═════ Page excerpt ═════

Chronic stress is associated with enhanced abdominal pain (visceral hyperalgesia) in animal models and the human. Both animal models and humans demonstrate significant heterogeneity in their perception of pain in response to chronic stress, e.g. some individuals have a modest enhancement and others a marked enhancement in their perception of pain. The mechanistic basis for this diverse pain response to stress is unknown but represents one of the fundamentally important unanswered questions in basic and clinical pain research. Several hypotheses have been proposed to explain chronic stress-induced visceral hyperalgesia including sensitization of central and peripheral pain pathways and, recently, we reported that the magnitude of visceral pain response correlates with the magnitude of increased intestinal epithelial paracellular permeability linked to down-regulation of epithelial tight junction protein expression in the rat colon. Emerging evidence implicates a potentially pivotal role for epigenetic and endocannabinoid pathways in regulating pain perception. It is unknown whether epigenetic regulatory pathways play a role in chronic stress-induced increase in intestinal permeability and concomitant visceral hyperalgesia. We propose the novel hypothesis that the heterogeneous visceral pain response to chronic stress will be linked to distinct profiles of DNA methyltransferases (Dnmts) and histone tail modification enzymes observed in control rats that regulate intestinal epithelial tight junction protein expression, which will predict the magnitude of visceral hyperalgesia response to chronic stress.
Specific Aim 1 will profile the visceral pain response to colorectal distention, colon permeability and epithelial tight junction protein expression in male Wistar rats before and after ten days of chronic, intermittent water avoidance stress. Each animal will serve as its own control.
Specific Aim 2 will elucidate the epigenetic and endocannabinoid regulatory pathways that underlie the differential pain response to chronic stress including differential down-regulation of colon epithelial tight junction proteins, differential increase in paracellular permeability and higher visceral pain response in a subpopulation of male Wistar rats. To assess translatability of the animal results to the human, we will perform complementary studies using human colonoids derived from controls and age-matched patients with diarrhea-prone Irritable Bowel Syndrome (IBS-D) and differentiated Caco-2 cells exposed to stress levels of cortisol to measure permeability, tight junction protein expression and relevant epigenetic regulatory pathways before and after cortisol treatment. These studies will generate essential data for a subsequent R01 application to explore the mechanistic basis for the heterogeneous pain response to stress.
Chronic stress-associated enhanced abdominal pain is a common but diverse presentation in the clinical setting that can be reproduced in validated animal models. The cellular mechanisms underlying the diverse visceral pain response to chronic stress are unknown and represent one of the fundamentally important unresolved issues in basic and clinical pain research. We will examine the novel hypothesis that the diverse pain response to chronic stress will be associated with differentially expressed endocannabinoid and epigenetic regulatory pathways that reduce intestinal epithelial tight junction protein expression resulting in increased paracellular permeability that correlates with enhanced abdominal pain.

═════ Data ═════

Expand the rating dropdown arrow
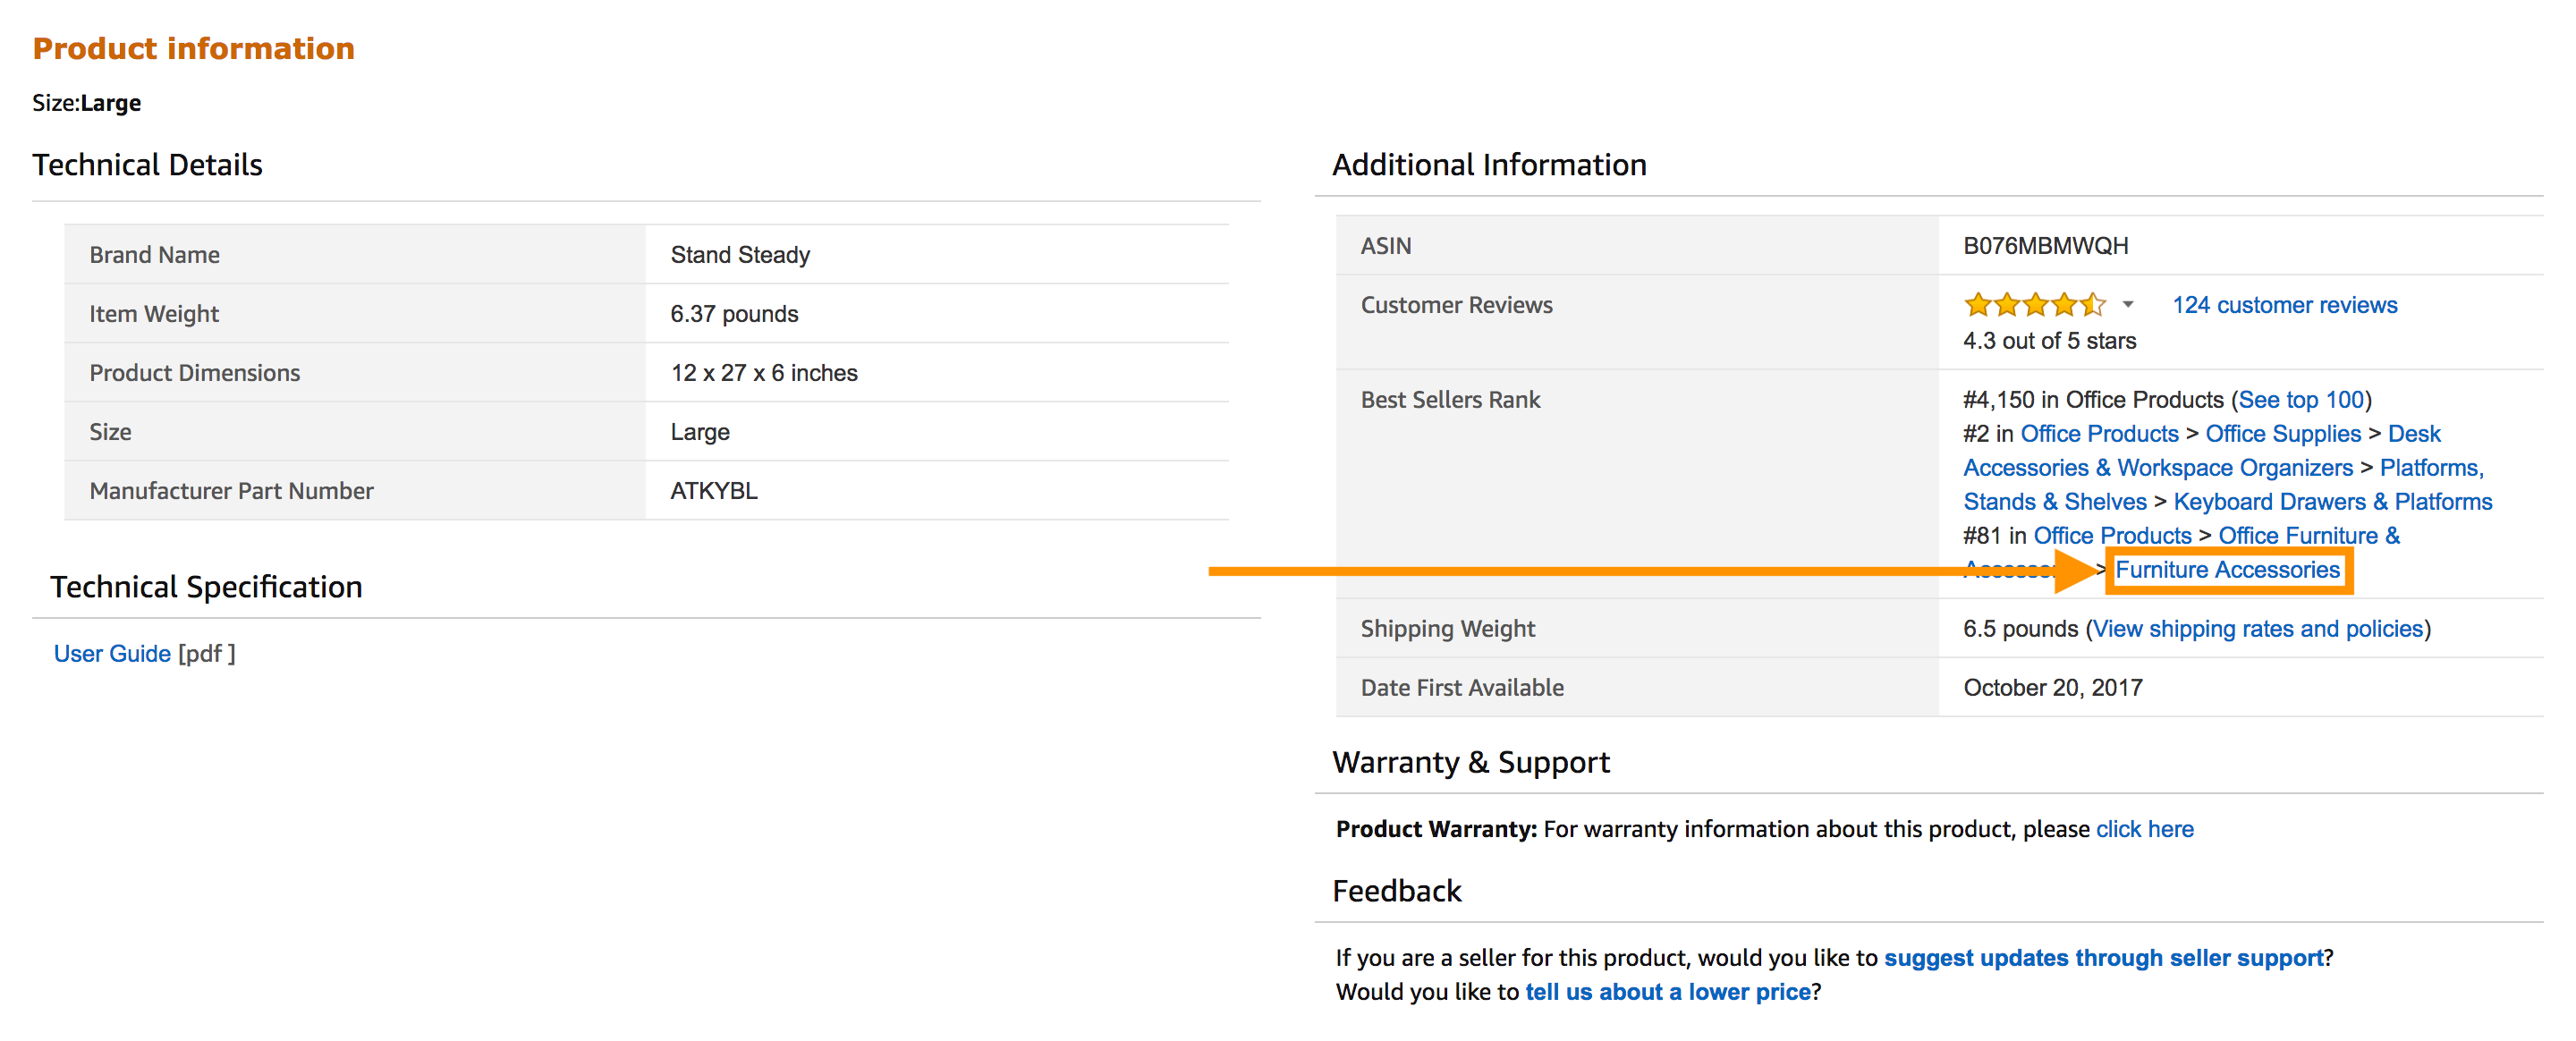This screenshot has width=2576, height=1041. [2128, 305]
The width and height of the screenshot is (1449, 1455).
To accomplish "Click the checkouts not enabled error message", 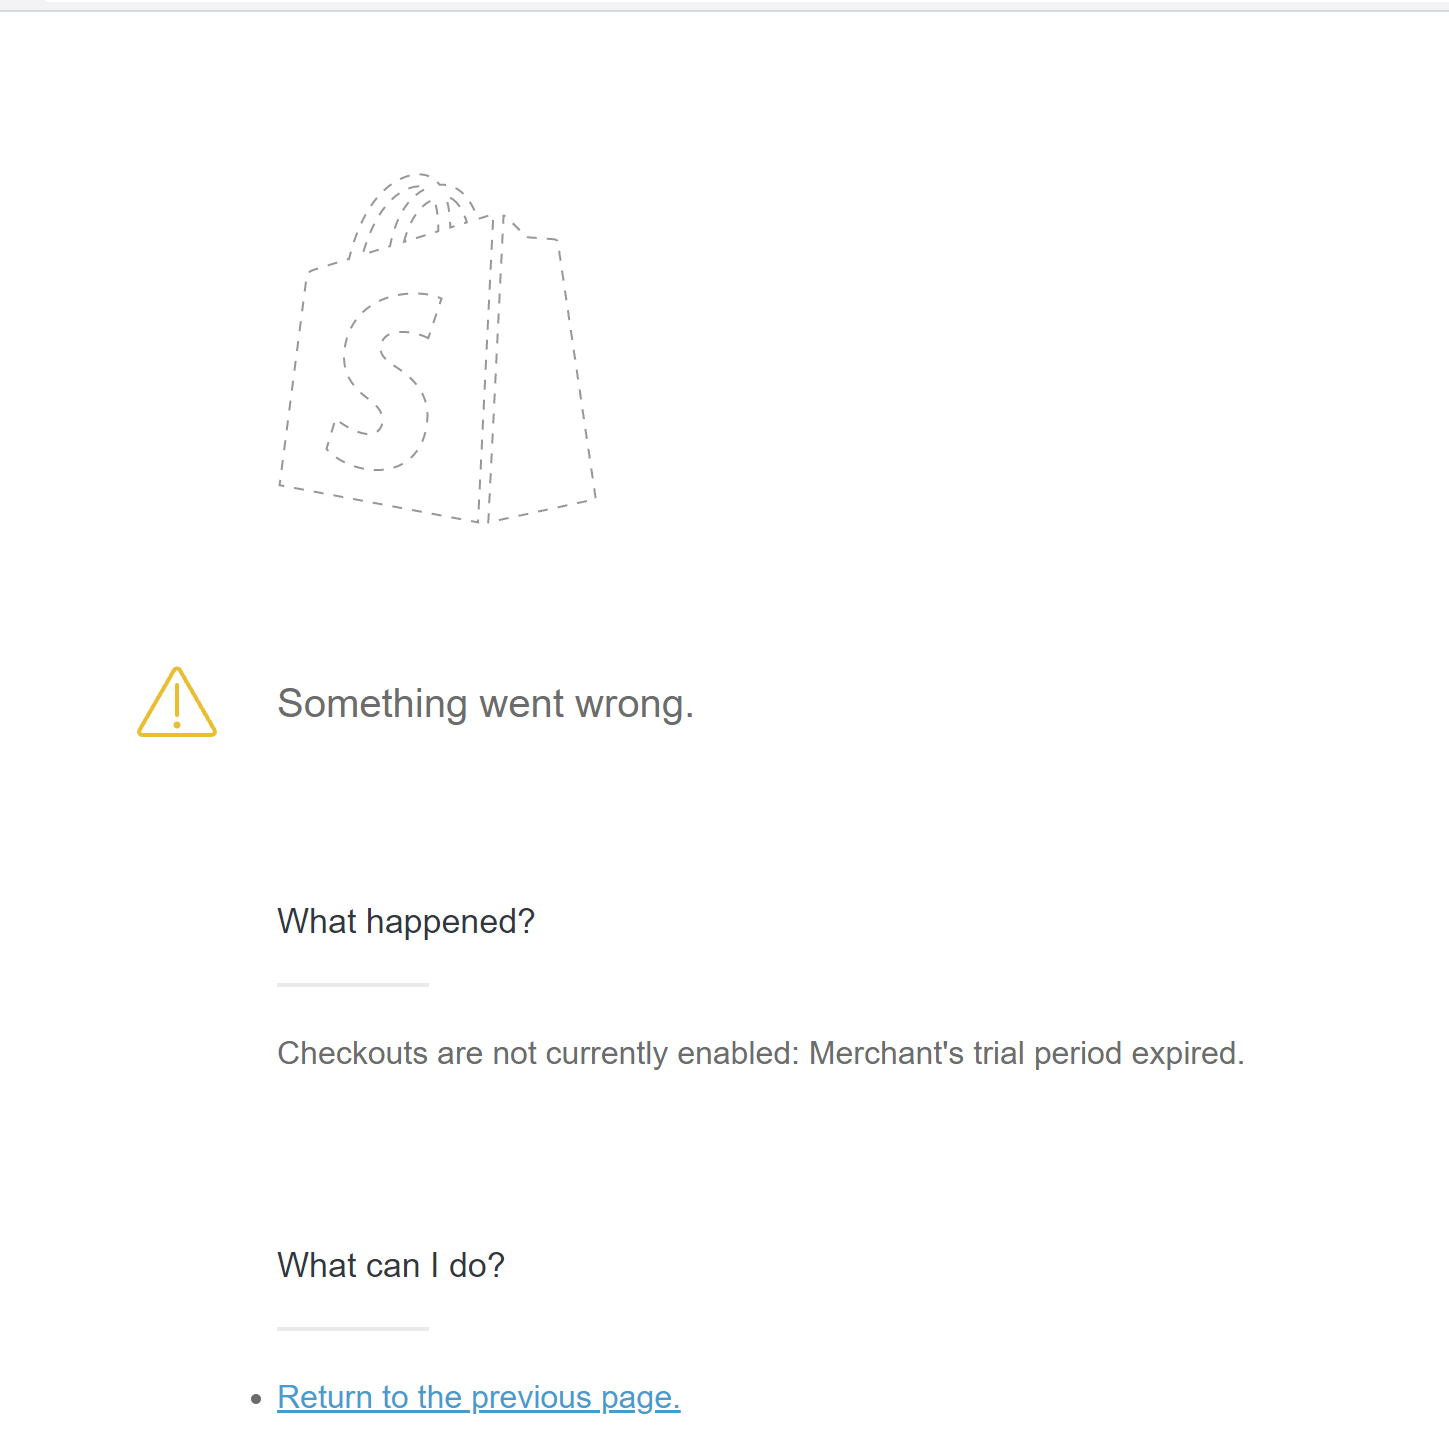I will tap(760, 1053).
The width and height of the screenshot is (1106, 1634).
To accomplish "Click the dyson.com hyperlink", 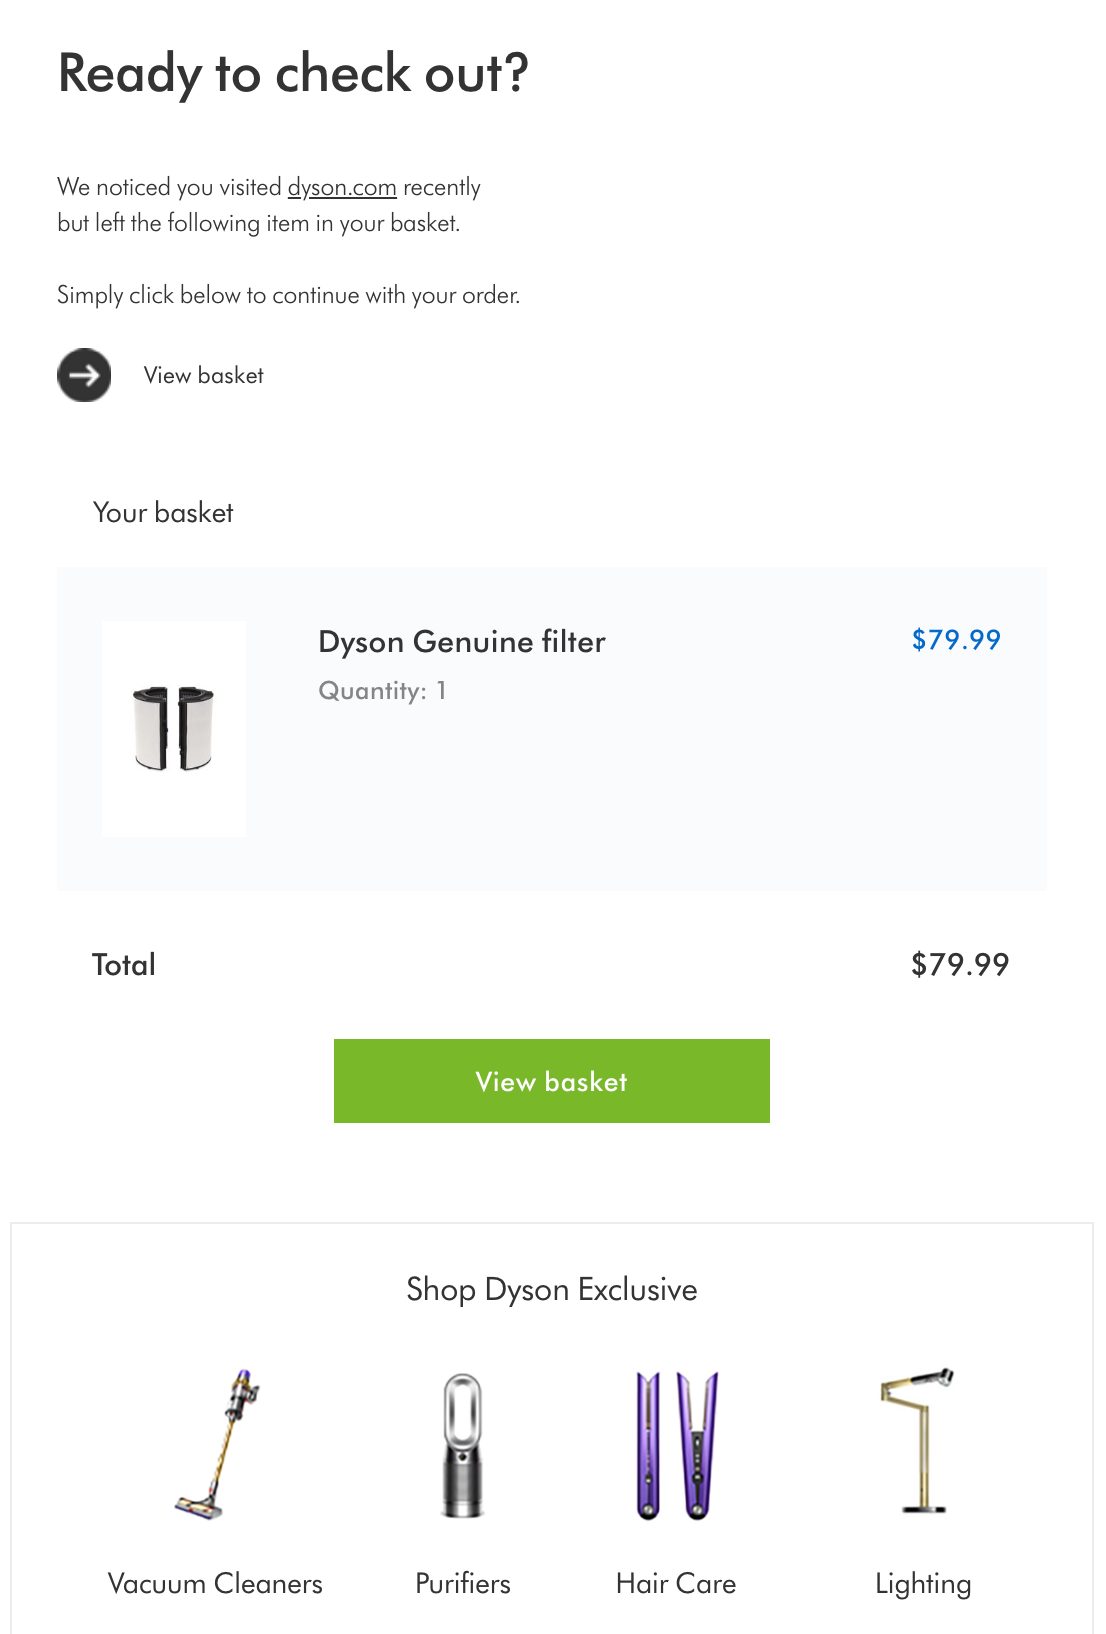I will click(x=341, y=186).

═════

Your objective: In the research summary on chronic stress and visceral pain, list each measure that Specific Aim 1 will profile in the rats.

Result for this task:
- the visceral pain response to colorectal distention
- colon permeability
- epithelial tight junction protein expression